The simplicity and fairness of such a system would probably attract a large portion of the subscriber and employer pool, exercising a lot of downward pressure on private insurer premiums and overhead.
Such a public plan would likely end private medical insurance as we know it over a five to ten year period.
This would be the great VIRTUE of the so-called “public option.” While allowing for private competition, the public would be free to provide their own health insurance to themselves through their own plan, without the profiteering of privatization. At the same time, those who object to public programs, notwithstanding their economy and efficiency, would be free to keep their private insurance.
The result would be the gradual elimination of widespread private health insurance coverage in America. At that point, the real savings of the public plan would kick in, because it is by virtue of the advantages of a “single payer” structure that any major savings can result from health insurance restructuring.
As long as the private insurers are allowed to inhibit the public from single-payer self-insurance, then the public plan would not be able to extend the great cost overhead reductions that will be obtained once single-payer becomes established as the primary American health insurance option.
Therefore, the so-called “public option” can only benefit us insofar as it serves as a bridge to a single-payer system, at which point the real savings can accrue.
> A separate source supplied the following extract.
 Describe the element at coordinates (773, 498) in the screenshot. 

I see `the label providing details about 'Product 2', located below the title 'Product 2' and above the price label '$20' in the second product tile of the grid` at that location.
Without this kind of design and impetus behind a so-called “public option” there is no good argument for savings and universality that supports the immediate implementation of the single-payer system right away.
The problem with American health insurance is privatization. Most Americans know this, in spite of billions of dollars spent by HMOs and insurers to convince them otherwise.
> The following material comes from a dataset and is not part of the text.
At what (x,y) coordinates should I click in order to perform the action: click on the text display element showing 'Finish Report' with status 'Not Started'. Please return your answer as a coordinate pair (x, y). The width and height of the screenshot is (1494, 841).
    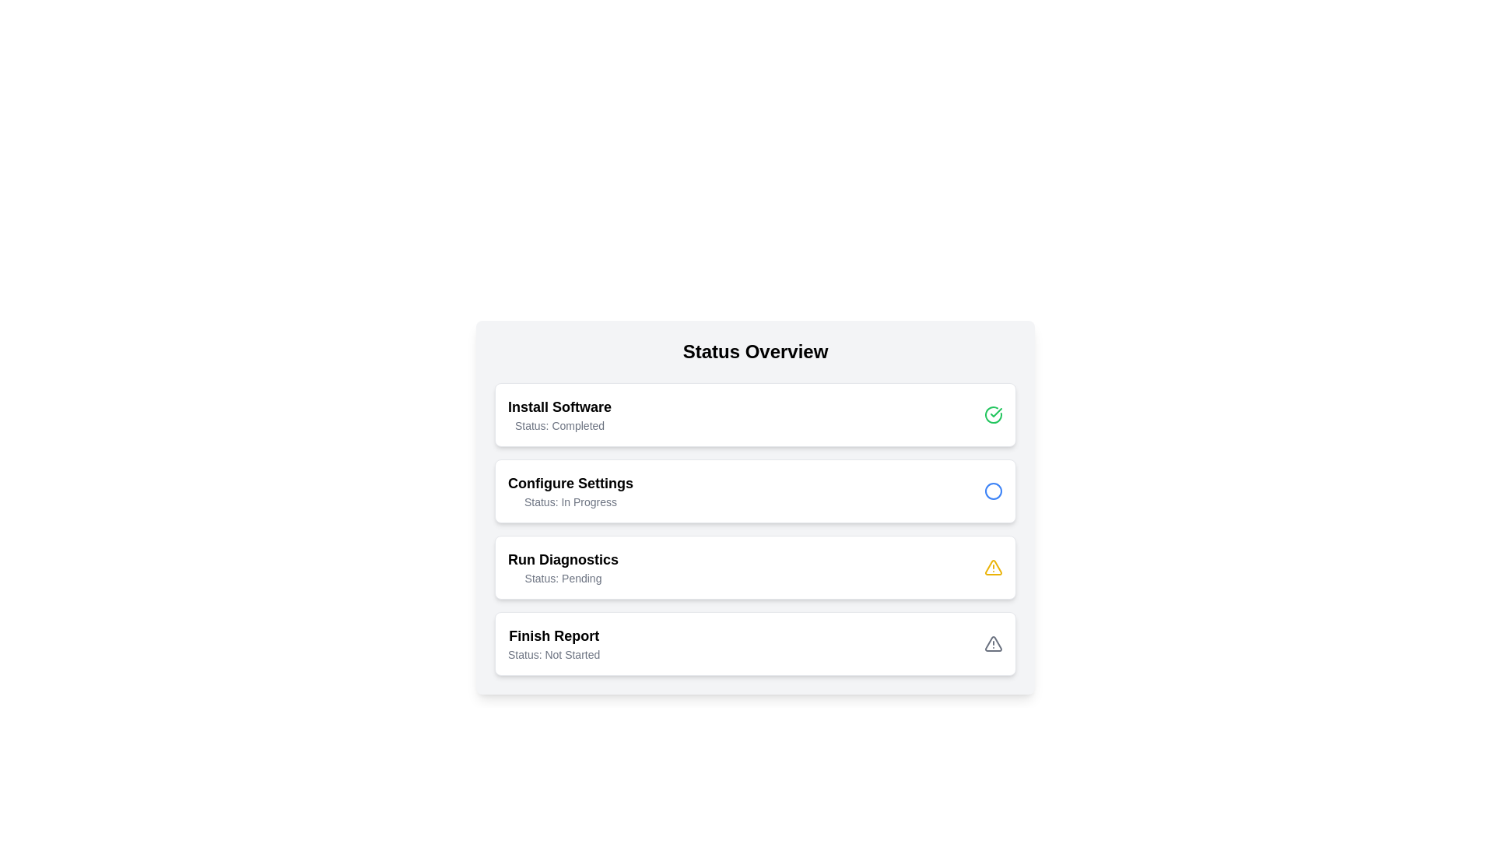
    Looking at the image, I should click on (553, 643).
Most doctors, nurses and health care providers agree.
Finally, any government and public official who seeks to impede the move to the rewards of greater efficiency, lower costs, and universal coverage that come from a single payer structure will ultimately pay a great political price for taking sides against the American people in favor of insurance lobby and political action committee campaign contributors.
The reform we seek can be achieved by moving private insurers out of the medical health insurance business and moving toward a system of single-payer, universal coverage.
Any other “compromise solution” is not reform, but status quo.